Doch warum wurde der Bierkeller unter Mehrbrey fälschlicherweise immer als Stephanskeller bezeichnet? Der Grund dürfte die Verwechslung der beiden Herren Hofmann gewesen sein. Im Stadtarchiv gibt es einen Lageplan, auf dem beim Anwesen Mehrbrey ein langer Keller eingezeichnet ist. Dieser Keller ist mit „Eigentum des G. Hofmann“ bezeichnet. Bislang war nur bekannt gewesen, dass es einen Johann Georg Hofmann als Vorgänger auf der späteren Brauerei Stephan gab.
Und so schloss man fälschlicherweise daraus, dass der Keller des Hofmann später in Stephanskeller umbenannt wurde. Klaus Vogt fand nun heraus, dass es auch auf der Brauerei Dauch einen Johann Georg Hofmann gab.
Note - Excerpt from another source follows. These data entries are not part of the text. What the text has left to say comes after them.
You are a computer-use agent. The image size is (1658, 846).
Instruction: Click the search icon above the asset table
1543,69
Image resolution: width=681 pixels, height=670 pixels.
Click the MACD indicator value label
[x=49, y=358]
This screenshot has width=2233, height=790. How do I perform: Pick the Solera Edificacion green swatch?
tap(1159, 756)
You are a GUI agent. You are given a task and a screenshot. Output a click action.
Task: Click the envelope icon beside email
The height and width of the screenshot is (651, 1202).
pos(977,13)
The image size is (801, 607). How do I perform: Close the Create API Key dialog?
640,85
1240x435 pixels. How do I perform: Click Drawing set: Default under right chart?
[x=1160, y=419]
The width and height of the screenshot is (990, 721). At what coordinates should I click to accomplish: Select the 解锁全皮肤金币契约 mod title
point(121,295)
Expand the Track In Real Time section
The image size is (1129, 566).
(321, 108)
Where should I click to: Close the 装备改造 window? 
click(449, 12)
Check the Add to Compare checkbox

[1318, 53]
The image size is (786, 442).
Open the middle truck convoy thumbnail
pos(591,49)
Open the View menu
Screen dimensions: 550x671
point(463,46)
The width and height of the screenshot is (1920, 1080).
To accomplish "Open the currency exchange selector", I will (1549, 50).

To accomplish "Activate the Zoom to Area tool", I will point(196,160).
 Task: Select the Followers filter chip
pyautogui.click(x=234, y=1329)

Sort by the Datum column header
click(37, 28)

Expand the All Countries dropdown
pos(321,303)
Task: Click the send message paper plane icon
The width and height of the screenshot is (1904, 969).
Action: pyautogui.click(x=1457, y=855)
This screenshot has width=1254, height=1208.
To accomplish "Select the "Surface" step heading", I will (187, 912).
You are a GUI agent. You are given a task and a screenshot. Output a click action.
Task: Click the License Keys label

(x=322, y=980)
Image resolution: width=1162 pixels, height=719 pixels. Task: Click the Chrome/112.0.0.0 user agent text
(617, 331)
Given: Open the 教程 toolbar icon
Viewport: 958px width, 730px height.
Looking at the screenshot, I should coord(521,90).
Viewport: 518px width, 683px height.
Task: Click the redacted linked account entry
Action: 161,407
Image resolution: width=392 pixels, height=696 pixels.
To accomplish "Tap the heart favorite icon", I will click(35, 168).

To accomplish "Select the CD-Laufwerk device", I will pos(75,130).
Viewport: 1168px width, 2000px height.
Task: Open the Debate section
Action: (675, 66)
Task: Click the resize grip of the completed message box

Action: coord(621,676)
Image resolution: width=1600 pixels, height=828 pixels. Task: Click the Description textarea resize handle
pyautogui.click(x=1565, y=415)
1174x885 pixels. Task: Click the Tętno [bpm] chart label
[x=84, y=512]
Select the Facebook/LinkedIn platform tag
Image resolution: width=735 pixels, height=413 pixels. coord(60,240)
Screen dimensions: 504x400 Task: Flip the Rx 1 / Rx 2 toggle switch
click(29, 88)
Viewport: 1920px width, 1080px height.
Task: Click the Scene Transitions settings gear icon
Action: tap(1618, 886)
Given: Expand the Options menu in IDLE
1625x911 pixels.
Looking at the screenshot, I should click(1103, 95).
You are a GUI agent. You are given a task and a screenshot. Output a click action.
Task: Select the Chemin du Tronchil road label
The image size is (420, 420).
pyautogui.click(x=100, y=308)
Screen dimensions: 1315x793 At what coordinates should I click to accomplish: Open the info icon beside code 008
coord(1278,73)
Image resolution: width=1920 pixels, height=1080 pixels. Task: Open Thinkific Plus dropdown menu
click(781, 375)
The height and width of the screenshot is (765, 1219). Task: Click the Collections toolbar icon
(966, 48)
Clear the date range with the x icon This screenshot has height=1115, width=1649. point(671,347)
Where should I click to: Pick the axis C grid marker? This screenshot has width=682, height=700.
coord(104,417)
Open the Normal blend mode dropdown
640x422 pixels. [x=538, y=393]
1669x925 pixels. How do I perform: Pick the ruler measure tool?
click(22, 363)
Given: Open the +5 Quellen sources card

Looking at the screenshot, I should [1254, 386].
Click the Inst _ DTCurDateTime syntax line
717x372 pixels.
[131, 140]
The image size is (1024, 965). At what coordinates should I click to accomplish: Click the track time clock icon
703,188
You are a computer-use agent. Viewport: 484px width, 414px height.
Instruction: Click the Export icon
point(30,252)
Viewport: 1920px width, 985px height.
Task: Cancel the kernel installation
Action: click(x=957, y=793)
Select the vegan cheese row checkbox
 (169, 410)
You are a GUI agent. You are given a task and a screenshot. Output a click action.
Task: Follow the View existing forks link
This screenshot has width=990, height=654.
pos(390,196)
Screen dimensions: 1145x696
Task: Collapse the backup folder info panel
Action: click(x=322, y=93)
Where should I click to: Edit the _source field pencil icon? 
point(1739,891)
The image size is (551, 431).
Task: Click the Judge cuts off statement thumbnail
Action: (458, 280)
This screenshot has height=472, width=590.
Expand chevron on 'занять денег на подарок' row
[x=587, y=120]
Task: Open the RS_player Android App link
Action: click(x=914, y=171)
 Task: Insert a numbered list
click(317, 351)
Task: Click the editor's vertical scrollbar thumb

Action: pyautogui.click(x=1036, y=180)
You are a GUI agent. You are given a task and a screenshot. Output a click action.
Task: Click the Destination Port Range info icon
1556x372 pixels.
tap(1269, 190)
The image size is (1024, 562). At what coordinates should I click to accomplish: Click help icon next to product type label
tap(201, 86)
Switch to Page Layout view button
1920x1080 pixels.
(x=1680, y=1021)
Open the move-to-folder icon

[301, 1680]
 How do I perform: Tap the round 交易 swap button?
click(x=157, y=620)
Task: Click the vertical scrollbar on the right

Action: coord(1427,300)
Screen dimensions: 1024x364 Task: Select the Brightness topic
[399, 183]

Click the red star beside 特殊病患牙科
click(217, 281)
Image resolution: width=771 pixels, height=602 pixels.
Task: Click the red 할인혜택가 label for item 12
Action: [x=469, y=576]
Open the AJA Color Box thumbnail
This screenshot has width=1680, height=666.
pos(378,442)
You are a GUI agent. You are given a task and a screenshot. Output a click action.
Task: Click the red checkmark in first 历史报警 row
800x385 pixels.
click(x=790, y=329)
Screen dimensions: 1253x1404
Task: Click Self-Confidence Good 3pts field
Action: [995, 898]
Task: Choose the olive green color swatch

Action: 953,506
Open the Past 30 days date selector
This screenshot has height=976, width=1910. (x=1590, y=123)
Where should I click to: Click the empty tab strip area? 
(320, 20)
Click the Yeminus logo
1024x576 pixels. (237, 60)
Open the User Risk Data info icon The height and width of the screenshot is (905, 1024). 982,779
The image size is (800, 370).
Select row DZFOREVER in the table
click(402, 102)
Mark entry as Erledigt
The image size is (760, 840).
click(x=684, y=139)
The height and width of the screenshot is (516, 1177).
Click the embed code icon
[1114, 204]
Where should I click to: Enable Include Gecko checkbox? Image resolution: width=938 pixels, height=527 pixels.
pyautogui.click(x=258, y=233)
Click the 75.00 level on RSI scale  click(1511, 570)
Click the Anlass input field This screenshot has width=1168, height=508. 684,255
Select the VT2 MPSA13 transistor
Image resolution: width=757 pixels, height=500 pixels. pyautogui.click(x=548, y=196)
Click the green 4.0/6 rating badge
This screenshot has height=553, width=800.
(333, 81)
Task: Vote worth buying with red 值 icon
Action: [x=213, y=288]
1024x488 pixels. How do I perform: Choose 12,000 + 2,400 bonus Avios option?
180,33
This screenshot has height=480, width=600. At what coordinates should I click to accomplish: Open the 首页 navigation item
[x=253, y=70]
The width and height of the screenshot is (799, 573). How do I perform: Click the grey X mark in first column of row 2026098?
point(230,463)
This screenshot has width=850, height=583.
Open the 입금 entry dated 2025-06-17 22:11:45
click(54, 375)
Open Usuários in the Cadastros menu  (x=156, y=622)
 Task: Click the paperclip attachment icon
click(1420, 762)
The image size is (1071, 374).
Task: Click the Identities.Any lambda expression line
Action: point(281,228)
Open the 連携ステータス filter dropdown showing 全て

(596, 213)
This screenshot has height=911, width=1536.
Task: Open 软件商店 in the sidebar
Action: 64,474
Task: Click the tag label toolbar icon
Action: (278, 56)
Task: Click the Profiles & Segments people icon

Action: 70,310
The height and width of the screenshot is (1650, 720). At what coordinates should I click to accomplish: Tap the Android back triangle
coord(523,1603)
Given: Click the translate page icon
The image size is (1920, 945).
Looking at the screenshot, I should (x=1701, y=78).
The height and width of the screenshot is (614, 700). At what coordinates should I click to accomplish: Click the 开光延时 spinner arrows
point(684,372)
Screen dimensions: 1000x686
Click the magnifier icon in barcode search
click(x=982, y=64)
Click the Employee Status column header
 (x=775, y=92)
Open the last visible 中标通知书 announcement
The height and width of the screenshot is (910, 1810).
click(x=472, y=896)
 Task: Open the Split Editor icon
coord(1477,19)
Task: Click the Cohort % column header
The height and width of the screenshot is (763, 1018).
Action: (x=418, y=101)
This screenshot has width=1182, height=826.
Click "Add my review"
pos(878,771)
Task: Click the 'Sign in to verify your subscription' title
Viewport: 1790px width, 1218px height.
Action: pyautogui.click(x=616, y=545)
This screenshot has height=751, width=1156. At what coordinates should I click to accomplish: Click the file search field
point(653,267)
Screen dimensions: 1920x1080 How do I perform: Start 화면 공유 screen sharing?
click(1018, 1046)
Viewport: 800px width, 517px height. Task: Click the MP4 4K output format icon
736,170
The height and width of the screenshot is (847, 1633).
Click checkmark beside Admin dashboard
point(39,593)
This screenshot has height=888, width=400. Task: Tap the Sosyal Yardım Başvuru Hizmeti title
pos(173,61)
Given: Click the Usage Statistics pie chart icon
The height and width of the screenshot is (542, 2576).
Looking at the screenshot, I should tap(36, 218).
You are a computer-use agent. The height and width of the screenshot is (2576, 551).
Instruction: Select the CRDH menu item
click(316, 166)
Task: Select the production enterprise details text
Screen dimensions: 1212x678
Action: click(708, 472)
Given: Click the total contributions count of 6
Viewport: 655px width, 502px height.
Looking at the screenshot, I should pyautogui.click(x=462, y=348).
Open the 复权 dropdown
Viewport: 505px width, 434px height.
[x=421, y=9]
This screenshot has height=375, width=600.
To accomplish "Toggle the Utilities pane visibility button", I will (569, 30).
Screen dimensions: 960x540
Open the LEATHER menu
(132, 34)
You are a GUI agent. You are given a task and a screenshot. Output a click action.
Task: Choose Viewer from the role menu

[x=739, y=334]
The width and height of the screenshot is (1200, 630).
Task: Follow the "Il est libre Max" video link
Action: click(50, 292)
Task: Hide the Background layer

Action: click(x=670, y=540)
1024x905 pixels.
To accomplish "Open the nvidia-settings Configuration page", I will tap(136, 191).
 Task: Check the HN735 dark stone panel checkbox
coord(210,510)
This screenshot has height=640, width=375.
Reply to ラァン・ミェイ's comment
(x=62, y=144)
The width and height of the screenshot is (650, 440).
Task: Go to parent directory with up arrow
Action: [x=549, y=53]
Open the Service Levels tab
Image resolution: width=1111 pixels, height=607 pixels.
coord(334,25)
Und genau dieser Hofmann war es, dessen Keller auf dem Lageplan eingezeichnet ist.
Als die beiden Museumsleiter den Stephanskeller wieder verlassen haben, sagt Karlheinz Thomas: „Übrigens, da hinten haben wir noch einen Kartoffelkeller. Da waren wir aber seit Jahrzehnten nicht mehr drin.“ Er zeigt Richtung Bungalow. Dort liegt im Fußweg ein Gitterrost. Darunter geht es an Tritteisen in die Tiefe. Die Hobbyforscher sehen im Schein der Handlampen einen in Fels gehauenen Gang, der an seinen Seiten dick mit bunt schillernden Tropfsteinen bedeckt ist und in Richtung Anwesen Mehrbrey führt. Nach einigen Metern, ungefähr an der Grundstücksgrenze zwischen Thomas und Mehrbrey, versperrt eine hochkant gestellte Eternitplatte den weiteren Weg. Kein Zweifel, dies ist ein Seitenarm des alten Bierkellers der Brauerei Dauch.
Lange werden die beiden Kellersysteme aber nicht mehr existieren. Tankstelle und Bungalow werden demnächst abgerissen und machen Platz für zwei große Mehrfamilienhäuser.
Das ist dann das Ende für die Bierkeller.